Terancam Punah, Palem Endemik Raja Ampat di Ambang Kepunahan Akibat Ekspansi Tambang
Kepulauan Raja Ampat, yang tersohor dengan keindahan bawah lautnya, menyimpan pesona tersembunyi di daratan berupa spesies endemik yang terancam punah: Palem Raja Ampat (Wallaceodoxa raja-ampat). Palem megah ini, menurut penelitian yang dipublikasikan dalam Kew Bulletin (2014) oleh Charlie D. Heatubun, Scott Zona, dan William J. Baker, hanya tumbuh di dua lokasi spesifik di Raja Ampat, yaitu Pulau Gag dan Pulau Waigeo. Habitatnya yang unik berada di hutan dataran rendah berbatu kapur, termasuk tanah ekstrem yang terbentuk dari pelapukan batuan ultramafik.
Sayangnya, populasi palem ini menghadapi ancaman serius. Habitatnya yang terbatas, ditambah dengan tekanan aktivitas manusia, telah mendorongnya ke status Sangat Terancam Punah (Critically Endangered) oleh International Union for Conservation of Nature (IUCN). Ancaman ini diperparah dengan adanya aktivitas pertambangan di pulau Gag, yang merusak habitat alami palem.
Karakteristik Unik Palem Raja Ampat
Palem Raja Ampat memiliki ciri khas yang membedakannya dari jenis palem lain:
- Tinggi: Dapat mencapai 30-40 meter.
- Batang: Berdiameter 15-20 cm, bahkan bisa mencapai 30 cm.
- Daun: 11-19 helai daun melengkung dengan panjang 2,8-4,1 meter.
- Anak Daun: Sempit, berbentuk lanset linear dengan ujung seperti digigit (praemorse).
- Pelepah, Tangkai, dan Tulang Daun: Dipenuhi rambut tebal putih seperti wol, bercampur rambut cokelat-hitam melintir.
- Perbungaan: Berwarna putih, bercabang tiga tingkat dengan rachillae tebal dan padat.
Peran Ekologis dan Potensi Manfaat
Palem Raja Ampat memainkan peran penting dalam ekosistem lokal. Buahnya menjadi sumber pakan alami bagi burung Cendrawasih merah dan burung paruh bengkok Papua, dua spesies ikonik Papua yang juga terancam punah. Selain itu, batang palem yang kuat berpotensi menjadi bahan bangunan, sementara buahnya dikonsumsi oleh masyarakat setempat sebagai pengganti pinang.

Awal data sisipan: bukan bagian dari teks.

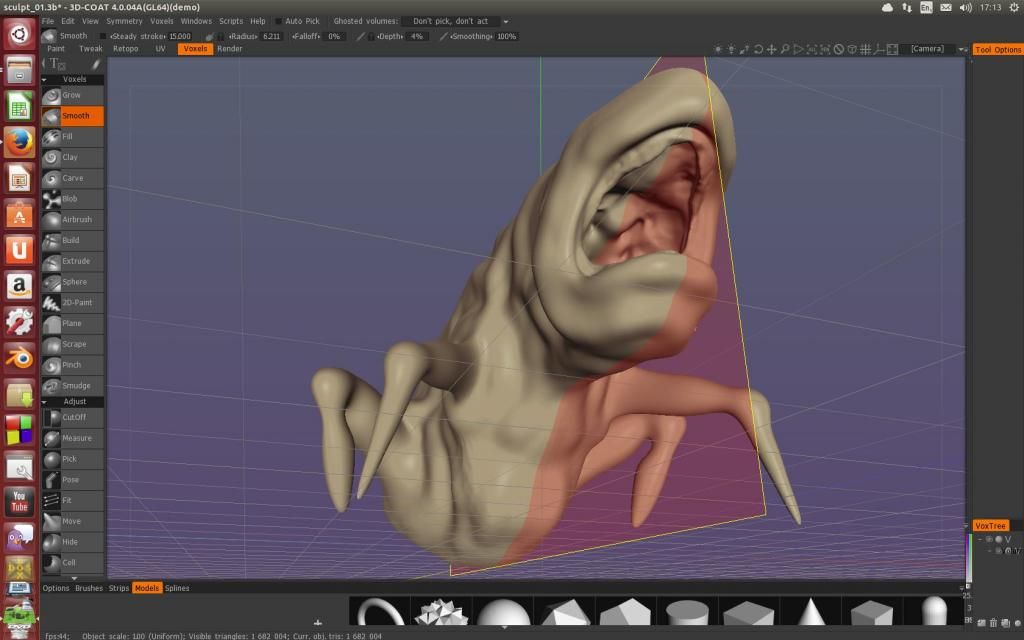Toggle the Steady stroke checkbox

pyautogui.click(x=103, y=36)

Ancaman Pertambangan dan Dampak Signifikan
Populasi Palem Raja Ampat sangat rentan karena distribusinya yang terbatas. Di Pulau Gag, sekitar 75% habitatnya telah masuk dalam konsesi pertambangan nikel, sementara sisanya beralih fungsi menjadi perkebunan kelapa dan kebun campuran. Hal ini menyebabkan fragmentasi hutan dan penurunan populasi palem secara drastis. Data menunjukkan penurunan populasi yang signifikan antara tahun 2006 dan 2011 akibat pembukaan lahan.

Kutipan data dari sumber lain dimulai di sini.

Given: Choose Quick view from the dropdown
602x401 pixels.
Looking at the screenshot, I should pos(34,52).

Di Pulau Waigeo, populasi palem ditemukan di sekitar kota Waisai yang berkembang pesat. Habitatnya yang berada di kawasan perkotaan membuatnya rentan terhadap pembangunan infrastruktur. Survei pada tahun 2011 menunjukkan jumlah pohon dewasa yang sangat sedikit, meskipun terdapat anakan dan semaian. Luas sebaran populasi Palem Raja Ampat hanya 66 km², dengan area hunian aktif seluas 8 km². Kondisi ini menempatkan palem pada status konservasi yang sangat kritis.
Asal Usul Nama
Nama Wallaceodoxa raja-ampat diambil untuk menghormati Alfred Russel Wallace, naturalis Inggris yang dikenal karena mengembangkan teori seleksi alam dan pernah mengunjungi Waigeo pada tahun 1860. Nama genus “Wallaceodoxa” menggabungkan nama Wallace dengan kata Yunani “-doxa” yang berarti "untuk kemuliaan Wallace". Dalam bahasa lokal (dialek Wayaf atau Gebe), palem ini dikenal sebagai Gulbotom.
Saat ini, maraknya aktivitas pertambangan di habitat aslinya menjadi ancaman serius bagi kelangsungan hidup Palem Raja Ampat. Meskipun palem ini mampu bertahan dalam kondisi ekstrem, pembukaan lahan secara besar-besaran akan menghancurkan habitatnya. Palem Raja Ampat bukan sekadar tanaman, tetapi juga simbol kekayaan hayati Papua yang membutuhkan perhatian mendesak. Upaya konservasi sangat penting untuk memastikan bahwa warisan alam yang berharga ini tidak hilang dari muka bumi.